The story is centred on Olive Penderghast (Emma Stone), a teenager in high school. She's just an ordinary girl that nobody notices up until the day she tells her big-boobed best friend, Rhiannon (Aly Michalka), she dated a college freshman. As Rhiannon aggressively asks for details about the date, Olive knowingly invents a detailed lie about how she lost her virginity. Obviously, because this is high school, this lie travels at the speed of light among students. Shortly afterwards, a bullied gay student, Brandon (Dan Byrd), proposes her to devise a plan. Because he wants to prove to his tormentors that he's straight, Brandon pretends he had sex with Olive.
She quickly becomes her school's trollop and she uses her reputation built on lies. In fact, she solicits fake flings to earn money or gift cards from male students in need for popularity. Besides to top it off, a Christian fundamentalist group in her school wants to "save" her and Olive embroider an "A" on all of her clothes to defy this group. Ironically, the book she has to read for her English class happens to be The Scarlet Letter. Eventually, things spiral out of control and Olive will play all-in to save her reputation in the film's last act.
Obviously, the references to Nathaniel Hawthorne's The Scarlet Letter and the confessions to the web-cam made the film a little bit predictable. Despite that weakness, Easy A manages to breathe a fresh puff into the way high school is depicted in films. As much as the film humorously - yet openly - deals with this peer pressure exerted on male students to be straight, it also dissects this desire of high school students to lose their virginity. At the same time, that desire is also hypocrite. This is because some characters don't mind contributing to make Olive look like a slut by pretending they had sex with her and they get away with it. As the film shows it, a "harlot" is more likely to be ostracized instead of the guys who said they had sex with her. Go figure out why!

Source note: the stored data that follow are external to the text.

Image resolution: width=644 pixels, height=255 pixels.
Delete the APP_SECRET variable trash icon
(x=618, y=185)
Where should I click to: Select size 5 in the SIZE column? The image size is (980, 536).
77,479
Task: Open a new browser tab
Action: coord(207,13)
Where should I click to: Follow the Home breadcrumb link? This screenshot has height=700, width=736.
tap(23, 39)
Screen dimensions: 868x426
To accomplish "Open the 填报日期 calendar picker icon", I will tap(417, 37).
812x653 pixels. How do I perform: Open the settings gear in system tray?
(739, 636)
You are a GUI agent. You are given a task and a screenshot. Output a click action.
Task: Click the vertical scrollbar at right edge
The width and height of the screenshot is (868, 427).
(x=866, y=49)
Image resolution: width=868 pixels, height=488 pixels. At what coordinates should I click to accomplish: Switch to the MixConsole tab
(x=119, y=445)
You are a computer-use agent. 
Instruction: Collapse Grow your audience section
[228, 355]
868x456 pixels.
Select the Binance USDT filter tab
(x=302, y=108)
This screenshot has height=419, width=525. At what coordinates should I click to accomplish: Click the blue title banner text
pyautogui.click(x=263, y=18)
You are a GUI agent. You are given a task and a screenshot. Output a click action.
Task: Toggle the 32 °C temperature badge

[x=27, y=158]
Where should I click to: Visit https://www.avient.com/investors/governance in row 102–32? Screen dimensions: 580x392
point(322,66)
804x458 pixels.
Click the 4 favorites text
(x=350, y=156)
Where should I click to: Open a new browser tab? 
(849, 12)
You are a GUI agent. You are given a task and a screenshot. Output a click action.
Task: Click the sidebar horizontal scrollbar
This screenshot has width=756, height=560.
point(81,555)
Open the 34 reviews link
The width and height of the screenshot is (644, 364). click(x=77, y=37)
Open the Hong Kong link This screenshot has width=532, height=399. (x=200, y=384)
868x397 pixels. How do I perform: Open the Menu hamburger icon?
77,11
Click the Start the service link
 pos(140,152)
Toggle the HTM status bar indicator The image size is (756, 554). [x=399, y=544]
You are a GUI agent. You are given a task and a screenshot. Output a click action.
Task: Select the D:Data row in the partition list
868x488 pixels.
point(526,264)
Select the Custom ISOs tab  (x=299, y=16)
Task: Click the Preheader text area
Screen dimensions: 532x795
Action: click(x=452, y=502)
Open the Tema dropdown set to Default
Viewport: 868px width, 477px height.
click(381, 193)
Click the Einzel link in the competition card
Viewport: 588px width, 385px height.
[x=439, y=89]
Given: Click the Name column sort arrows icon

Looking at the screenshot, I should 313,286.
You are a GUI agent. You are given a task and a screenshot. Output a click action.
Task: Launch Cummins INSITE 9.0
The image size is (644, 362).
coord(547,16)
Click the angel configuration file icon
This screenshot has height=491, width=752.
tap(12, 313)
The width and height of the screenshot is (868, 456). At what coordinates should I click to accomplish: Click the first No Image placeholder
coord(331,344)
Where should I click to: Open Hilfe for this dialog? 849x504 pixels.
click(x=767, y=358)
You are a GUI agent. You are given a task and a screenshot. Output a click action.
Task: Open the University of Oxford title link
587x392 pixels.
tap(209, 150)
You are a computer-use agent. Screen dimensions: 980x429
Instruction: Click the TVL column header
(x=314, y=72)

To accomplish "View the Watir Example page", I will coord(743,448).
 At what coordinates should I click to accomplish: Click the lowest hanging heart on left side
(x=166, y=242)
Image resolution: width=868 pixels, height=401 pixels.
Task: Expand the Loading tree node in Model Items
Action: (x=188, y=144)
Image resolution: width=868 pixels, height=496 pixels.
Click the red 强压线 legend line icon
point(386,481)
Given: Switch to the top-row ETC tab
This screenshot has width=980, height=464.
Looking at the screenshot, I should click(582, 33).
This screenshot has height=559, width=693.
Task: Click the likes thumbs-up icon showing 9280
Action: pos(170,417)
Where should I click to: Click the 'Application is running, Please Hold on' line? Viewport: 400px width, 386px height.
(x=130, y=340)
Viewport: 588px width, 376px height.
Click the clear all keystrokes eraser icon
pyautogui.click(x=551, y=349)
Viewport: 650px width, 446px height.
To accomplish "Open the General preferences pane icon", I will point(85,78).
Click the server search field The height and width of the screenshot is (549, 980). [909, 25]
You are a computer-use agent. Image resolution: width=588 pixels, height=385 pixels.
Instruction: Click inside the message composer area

All compliments aside, Easy A doesn't bring something new to the genre of teen comedies. However, never has a teen comedy looked so smart, well written and well acted. As a smart girl with a lot of confidence, Emma Stone is also well supported by the supporting cast, especially by Thomas Haden Church, Lisa Kudrow and Amanda Bynes, who plays the kind of religious freak you see on TV during the American presidential election or even in the brilliant documentary Jesus Camp.